Common Farm Pesticide Tied to Increase Lung Damage in Children


Susanne.Posel-Headline.News.Official- pesticides.organophosphates.farming.children.lung.damage_occupycorporatismSusanne Posel ,Chief Editor Occupy Corporatism | Co-Founder, Legacy Bio-Naturals
December 4, 2015

 

The Center for the Health Assessment of Mothers and Children of Salinas (CHAMACOS) published a study with researchers from the University of California at Berkley (UCB) showing that continuous exposure to pesticides will cause damage to children’s lungs and their function-ability – more so than inhaling second hand smoke.

By monitoring 279 children of farm workers, the researchers wanted to see what the long-term effects are of being exposed to chemicals found in pesticides used for commercial farming.

Pregnant women participating in the study were tested for metabolizing organophosphates and their children were continuously tested using exhalation-measuring equipment.

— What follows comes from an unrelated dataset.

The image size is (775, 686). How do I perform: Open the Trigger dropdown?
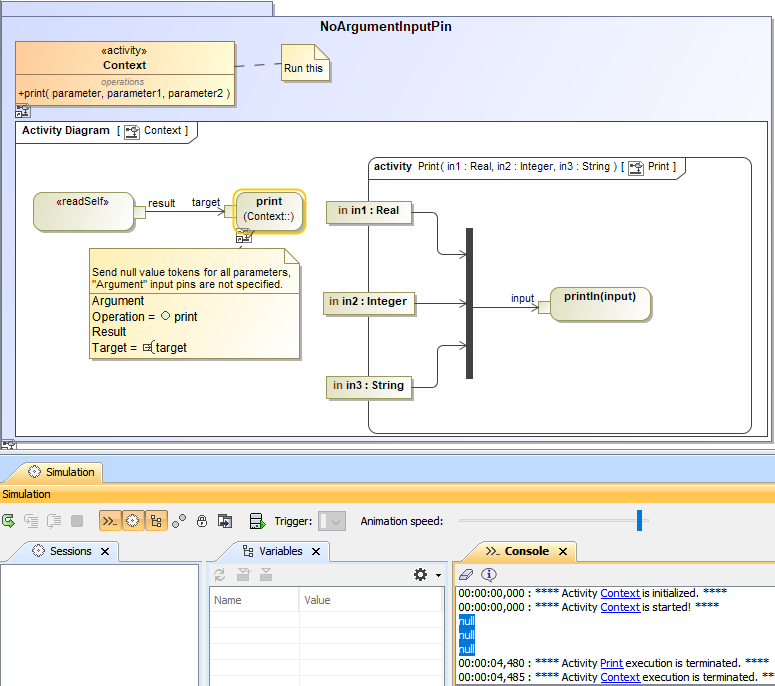click(331, 521)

After analyzing data on children ages 6 months to 7 years of age, the researchers discovered that there was a correlation between lower exhalation rates and higher levels of organophosphate metabolites.

Shockingly, the lung dysfunction resembles that of non-smokers exposed to prolonged second-hand smoke.

Brenda Eskenazi, epidemiologist with UCB and co-author of the study, explained that it is unknown how many children have been effected, but “it’s likely that some of the exposure is coming through the air, and a lot of the exposure is coming from food or other hand-to-mouth behavior, through ingestion.”

Pesticides have been studied quite a bit lately, which has yielded more knowledge of how these chemicals effect the human body.

Last April, researchers from Harvard University School of Public Health (SPH) published a study that shows eating copious amounts of pesticide-laden fruit and vegetables may be causing the infertility problems that have sprung up lately.

This study found that participants who attended a fertility clinic, we used for the report because they ate produce known to be heavily sprayed with pesticides; such as strawberries, apples and spinach.

These participants had half as many sperm, and a 3rd fewer normal sperm, than the men who consumed less pesticide ridden fruits and vegetables.

In 2014, the Washington State University (WSU) released a study identifying the pesticide methoxychlor as a direct causation to the development of diseases affecting the kidneys, ovaries and metabolic complications such as obesity over generations.

Methoxychlor is an endocrhine disruptor such as BPA and has an established high toxicity and bioaccumulation in the body.

This chemical alters its composition with the seasonal changes, does not easily dissolve in water and is mixed with petroleum before being sprayed.

In animals, methoxychlor has been shown to disrupt estrogenic development before and after birth in both males and females.

One study showed that methoxychlor caused leukemia to develop in humans. The chemical enters into the placenta, affecting the fetus in utero and has been detected in the mother’s milk.